LOS TRES DOCTORES EN LEYES. En vista de lo que acontece, no vemos posibilidad de resolver la querella por vía del honor y aconsejamos al muy respetado señor profesor no tomar en cuenta la ofensa, considerándola procedente de un individuo incapaz de ofrecer una reparación.

EL PROFESOR DOCTOR FILIFOR. No la tomaré en cuenta, pero mi esposa se muere.

EL DOCENTE S. LOPATKIN. A vuestra esposa no podremos salvarla.

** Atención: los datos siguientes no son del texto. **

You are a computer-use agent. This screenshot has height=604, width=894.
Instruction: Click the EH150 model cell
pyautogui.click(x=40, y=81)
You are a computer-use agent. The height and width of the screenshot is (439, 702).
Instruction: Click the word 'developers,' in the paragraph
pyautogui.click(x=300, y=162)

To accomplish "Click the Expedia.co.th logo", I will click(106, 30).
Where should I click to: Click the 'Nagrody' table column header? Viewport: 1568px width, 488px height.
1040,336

EL DOCTOR FILIFOR. ¡No digan eso, no digan eso! ¡Oh, la bofetada, único remedio! Pero no hay bofetada. No hay mejillas. No hay medio de síntesis divina. ¡No hay honor! ¡No hay Dios! ¡Sí! ¡Hay mejillas! ¡Hay bofetada! ¡Hay Dios, Honor, Síntesis!

YO. Observo que al profesor le falla la lógica. O hay mejillas o no las hay.

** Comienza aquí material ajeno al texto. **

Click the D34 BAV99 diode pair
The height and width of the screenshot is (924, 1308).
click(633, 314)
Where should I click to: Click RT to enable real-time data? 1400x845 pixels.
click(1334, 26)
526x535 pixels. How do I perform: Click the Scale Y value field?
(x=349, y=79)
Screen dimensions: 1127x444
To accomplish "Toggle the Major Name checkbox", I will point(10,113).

FILIFOR. Señores, ustedes olvidan que todavía quedan mis dos mejillas. Sus mejillas no existen, pero las mías sí.

Aún podemos efectuar la jugada con mis dos mejillas intactas. Señores, quieran ustedes comprender mi pensamiento: yo no puedo abofetearlo pero él puede abofetearme. Será lo mismo. ¡Siempre habrá una bofetada y habrá Síntesis!

—¡Bah! ¿Cómo obligarlo a que abofetee al profesor?

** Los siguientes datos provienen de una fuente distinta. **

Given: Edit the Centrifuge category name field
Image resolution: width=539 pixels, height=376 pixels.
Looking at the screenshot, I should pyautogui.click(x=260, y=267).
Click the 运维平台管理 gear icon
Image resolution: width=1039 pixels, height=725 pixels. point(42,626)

—¿Cómo obligarlo a que abofetee al profesor?

—¿Cómo obligarlo a que abofetee al profesor?

—Señores —respondió con recogimiento el pensador genial—, él tiene mejillas, mas yo también las tengo. La base consiste aquí en cierta analogía, y por eso operaré no tanto lógica como analógicamente. Será mucho más seguro, ya que la naturaleza está regida por cierta analogía. Si él es rey del Análisis, yo soy rey de la Síntesis. Si él tiene mejillas, yo también las tengo. Si yo tengo esposa, él tiene amante. ¡Si el analizó a mi esposa, yo sintetizaré a su amante y de esta manera le arrancaré la bofetada que se niega a entregar!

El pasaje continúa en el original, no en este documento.